Altman, who himself dropped out of Stanford University in 2005 after two years of studying computer science, knows a thing or two about risk-taking. He left college at 19 to co-found Loopt, a location-sharing social app that later went through Y Combinator (YC), the famed startup accelerator he eventually led as president before going on to cofound OpenAI.
Reflecting on the pace of innovation, Altman admitted he hasn’t had the mental bandwidth “in a couple of years to think hard about what I would build.” But if he did, he said, there would be “a lot of cool stuff to build, reported Business Insider.
“Ideas emerge over time”
When asked what gives startups an edge, Altman said there’s no universal formula. “If you had asked me when we started ChatGPT what our enduring advantages were going to be, I would have said, ‘I have no idea,’” he said. He explained that sometimes, the best features, like ChatGPT’s memory function, just emerge over time.
In Silicon Valley, college dropouts have long held near-mythical status, thanks to names like Bill Gates, Steve Jobs, Mark Zuckerberg, Larry Ellison, and Jack Dorsey.

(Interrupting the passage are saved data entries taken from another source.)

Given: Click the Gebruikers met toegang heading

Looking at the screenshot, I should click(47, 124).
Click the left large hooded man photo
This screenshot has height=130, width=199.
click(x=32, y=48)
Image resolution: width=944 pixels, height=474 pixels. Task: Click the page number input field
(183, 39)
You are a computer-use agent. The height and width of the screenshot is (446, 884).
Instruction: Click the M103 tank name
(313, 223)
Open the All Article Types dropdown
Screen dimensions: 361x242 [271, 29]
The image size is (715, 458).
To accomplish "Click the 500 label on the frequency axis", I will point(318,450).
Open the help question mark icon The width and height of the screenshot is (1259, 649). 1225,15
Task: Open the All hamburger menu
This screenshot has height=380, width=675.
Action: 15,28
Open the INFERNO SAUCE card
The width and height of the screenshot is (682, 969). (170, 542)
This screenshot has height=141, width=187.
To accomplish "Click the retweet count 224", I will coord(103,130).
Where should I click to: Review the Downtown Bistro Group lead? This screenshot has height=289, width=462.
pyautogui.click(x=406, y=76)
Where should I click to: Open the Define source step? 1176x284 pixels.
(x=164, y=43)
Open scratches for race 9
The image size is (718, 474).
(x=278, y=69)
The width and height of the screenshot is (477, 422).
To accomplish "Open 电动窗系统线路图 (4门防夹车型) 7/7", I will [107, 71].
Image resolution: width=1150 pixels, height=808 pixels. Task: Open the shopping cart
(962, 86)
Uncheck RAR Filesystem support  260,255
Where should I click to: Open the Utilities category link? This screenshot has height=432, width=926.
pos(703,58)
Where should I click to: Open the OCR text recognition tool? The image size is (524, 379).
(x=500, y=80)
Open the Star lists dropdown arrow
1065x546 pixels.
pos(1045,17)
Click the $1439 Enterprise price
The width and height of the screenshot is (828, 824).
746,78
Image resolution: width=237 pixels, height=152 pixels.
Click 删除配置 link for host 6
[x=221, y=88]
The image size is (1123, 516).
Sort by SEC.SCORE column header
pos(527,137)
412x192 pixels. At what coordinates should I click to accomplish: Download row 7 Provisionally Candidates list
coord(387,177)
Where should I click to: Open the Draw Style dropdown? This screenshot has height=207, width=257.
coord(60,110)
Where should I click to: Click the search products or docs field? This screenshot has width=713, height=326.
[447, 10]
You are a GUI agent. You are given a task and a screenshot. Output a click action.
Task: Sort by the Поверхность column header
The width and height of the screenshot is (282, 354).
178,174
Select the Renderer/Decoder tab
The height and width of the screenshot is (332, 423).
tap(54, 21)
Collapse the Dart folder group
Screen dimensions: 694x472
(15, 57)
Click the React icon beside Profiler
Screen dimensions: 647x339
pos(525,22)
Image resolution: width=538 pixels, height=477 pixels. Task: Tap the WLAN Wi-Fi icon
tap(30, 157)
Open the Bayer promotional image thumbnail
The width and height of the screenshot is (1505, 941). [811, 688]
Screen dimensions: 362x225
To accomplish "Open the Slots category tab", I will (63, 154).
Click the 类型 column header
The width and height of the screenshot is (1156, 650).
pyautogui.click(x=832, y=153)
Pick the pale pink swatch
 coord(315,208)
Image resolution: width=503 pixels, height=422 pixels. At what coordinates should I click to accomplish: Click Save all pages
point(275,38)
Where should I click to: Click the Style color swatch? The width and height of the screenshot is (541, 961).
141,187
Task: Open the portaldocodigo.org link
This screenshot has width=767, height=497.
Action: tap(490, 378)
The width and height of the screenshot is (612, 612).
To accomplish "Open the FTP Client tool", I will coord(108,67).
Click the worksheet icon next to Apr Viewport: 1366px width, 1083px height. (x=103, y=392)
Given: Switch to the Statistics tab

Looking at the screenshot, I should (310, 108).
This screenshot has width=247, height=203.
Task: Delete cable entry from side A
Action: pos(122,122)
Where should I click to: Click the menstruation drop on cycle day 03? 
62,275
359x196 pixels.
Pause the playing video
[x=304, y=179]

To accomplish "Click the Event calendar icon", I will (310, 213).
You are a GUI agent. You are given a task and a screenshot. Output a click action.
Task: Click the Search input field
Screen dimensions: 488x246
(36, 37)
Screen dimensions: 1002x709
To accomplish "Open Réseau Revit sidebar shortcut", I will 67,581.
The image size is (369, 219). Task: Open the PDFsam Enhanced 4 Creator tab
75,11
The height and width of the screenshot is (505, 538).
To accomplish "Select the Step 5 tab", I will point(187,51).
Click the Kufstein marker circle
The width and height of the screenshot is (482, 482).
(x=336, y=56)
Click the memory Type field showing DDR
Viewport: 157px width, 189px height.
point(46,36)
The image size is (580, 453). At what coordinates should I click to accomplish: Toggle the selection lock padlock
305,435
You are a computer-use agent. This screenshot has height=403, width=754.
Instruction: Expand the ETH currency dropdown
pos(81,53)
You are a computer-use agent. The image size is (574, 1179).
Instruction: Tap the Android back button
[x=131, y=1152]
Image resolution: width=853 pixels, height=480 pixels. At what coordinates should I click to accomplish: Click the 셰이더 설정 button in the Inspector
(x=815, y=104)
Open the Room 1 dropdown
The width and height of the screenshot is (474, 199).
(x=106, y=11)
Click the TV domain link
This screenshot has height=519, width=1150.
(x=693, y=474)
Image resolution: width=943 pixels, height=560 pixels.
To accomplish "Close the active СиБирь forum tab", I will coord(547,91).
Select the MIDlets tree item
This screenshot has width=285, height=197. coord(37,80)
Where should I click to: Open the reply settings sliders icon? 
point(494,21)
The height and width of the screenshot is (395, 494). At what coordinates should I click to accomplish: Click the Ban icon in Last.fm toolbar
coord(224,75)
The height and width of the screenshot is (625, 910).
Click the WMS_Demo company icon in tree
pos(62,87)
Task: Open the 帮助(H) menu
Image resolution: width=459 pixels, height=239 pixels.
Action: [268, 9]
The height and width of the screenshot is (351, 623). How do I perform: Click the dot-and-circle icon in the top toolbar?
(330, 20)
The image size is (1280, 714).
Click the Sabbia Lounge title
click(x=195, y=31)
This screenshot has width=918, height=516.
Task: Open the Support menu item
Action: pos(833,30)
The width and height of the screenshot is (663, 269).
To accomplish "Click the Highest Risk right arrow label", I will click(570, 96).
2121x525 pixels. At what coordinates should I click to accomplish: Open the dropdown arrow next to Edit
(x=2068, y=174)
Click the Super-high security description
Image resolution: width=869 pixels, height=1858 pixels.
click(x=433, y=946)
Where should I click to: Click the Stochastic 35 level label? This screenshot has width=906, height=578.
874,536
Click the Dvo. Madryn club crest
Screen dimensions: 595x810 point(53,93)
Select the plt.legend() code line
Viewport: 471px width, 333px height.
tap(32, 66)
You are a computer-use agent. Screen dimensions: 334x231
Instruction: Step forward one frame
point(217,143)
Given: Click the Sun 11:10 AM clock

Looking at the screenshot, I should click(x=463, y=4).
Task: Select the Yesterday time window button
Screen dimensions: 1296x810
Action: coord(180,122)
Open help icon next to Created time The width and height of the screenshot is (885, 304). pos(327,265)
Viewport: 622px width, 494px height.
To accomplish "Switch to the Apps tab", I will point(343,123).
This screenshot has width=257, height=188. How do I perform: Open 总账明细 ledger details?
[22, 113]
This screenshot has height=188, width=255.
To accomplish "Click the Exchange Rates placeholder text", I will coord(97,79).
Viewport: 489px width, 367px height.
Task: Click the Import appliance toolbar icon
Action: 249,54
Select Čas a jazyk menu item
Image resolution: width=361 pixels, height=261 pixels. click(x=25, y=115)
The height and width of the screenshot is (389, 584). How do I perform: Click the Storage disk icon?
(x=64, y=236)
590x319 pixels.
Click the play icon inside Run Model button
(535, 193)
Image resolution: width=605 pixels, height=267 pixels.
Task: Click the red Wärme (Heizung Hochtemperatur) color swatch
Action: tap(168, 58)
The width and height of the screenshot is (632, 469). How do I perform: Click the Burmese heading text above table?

And that trend seems to be picking up again. With the cost of higher education skyrocketing, some four-year degrees now topping $500,000, and AI tools lowering technical barriers, young founders are diving into startups earlier than ever.
Meanwhile, companies like Palantir are also catching on, launching programs like the Meritocracy Fellowship, a four-month paid internship for high school graduates who chose not to go to college.
For Altman, the envy isn’t about skipping school, but about freedom, the freedom to build without limits. And in today’s AI-powered world, that might just be the most valuable education of all.